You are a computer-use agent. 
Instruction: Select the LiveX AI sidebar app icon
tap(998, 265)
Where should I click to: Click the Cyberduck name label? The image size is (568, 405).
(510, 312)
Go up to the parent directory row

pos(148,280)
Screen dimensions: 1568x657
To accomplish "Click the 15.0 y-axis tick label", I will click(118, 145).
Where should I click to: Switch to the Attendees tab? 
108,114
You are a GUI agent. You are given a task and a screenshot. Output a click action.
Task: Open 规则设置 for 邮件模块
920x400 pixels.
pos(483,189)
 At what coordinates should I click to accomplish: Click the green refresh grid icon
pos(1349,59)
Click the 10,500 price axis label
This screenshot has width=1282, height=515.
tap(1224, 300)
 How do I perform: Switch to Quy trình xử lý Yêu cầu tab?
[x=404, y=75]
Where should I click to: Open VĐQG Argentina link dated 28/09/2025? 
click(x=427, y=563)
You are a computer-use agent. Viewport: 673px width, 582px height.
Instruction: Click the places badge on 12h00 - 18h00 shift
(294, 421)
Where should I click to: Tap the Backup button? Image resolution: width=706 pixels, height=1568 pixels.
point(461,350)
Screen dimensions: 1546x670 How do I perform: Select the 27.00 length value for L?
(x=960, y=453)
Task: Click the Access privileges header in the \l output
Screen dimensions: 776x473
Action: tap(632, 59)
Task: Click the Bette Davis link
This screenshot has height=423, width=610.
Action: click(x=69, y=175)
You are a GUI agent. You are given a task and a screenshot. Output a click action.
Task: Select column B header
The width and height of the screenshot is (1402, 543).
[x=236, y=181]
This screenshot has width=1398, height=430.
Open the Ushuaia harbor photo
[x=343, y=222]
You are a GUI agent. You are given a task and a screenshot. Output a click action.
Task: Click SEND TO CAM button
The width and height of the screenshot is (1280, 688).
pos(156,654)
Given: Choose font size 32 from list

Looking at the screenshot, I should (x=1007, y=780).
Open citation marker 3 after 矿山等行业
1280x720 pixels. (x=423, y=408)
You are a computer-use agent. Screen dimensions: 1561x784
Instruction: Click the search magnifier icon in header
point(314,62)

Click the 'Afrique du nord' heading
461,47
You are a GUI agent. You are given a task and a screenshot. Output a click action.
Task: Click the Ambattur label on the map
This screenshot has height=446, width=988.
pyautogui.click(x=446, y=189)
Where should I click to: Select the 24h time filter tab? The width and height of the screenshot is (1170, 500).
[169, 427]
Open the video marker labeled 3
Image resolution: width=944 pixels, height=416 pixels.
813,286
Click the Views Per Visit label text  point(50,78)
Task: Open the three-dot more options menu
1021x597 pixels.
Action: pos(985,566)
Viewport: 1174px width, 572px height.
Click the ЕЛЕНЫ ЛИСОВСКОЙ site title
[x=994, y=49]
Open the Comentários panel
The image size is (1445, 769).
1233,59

■ ■ ■ ■ ■ ■ ■

* [What the exercise asks]
Go through the listing above and pull out each line containing the word "Viewport".

* [Solution to this task]
You are a computer-use agent. Viewport: 673px width, 582px height.
Viewport: 1174px width, 572px height.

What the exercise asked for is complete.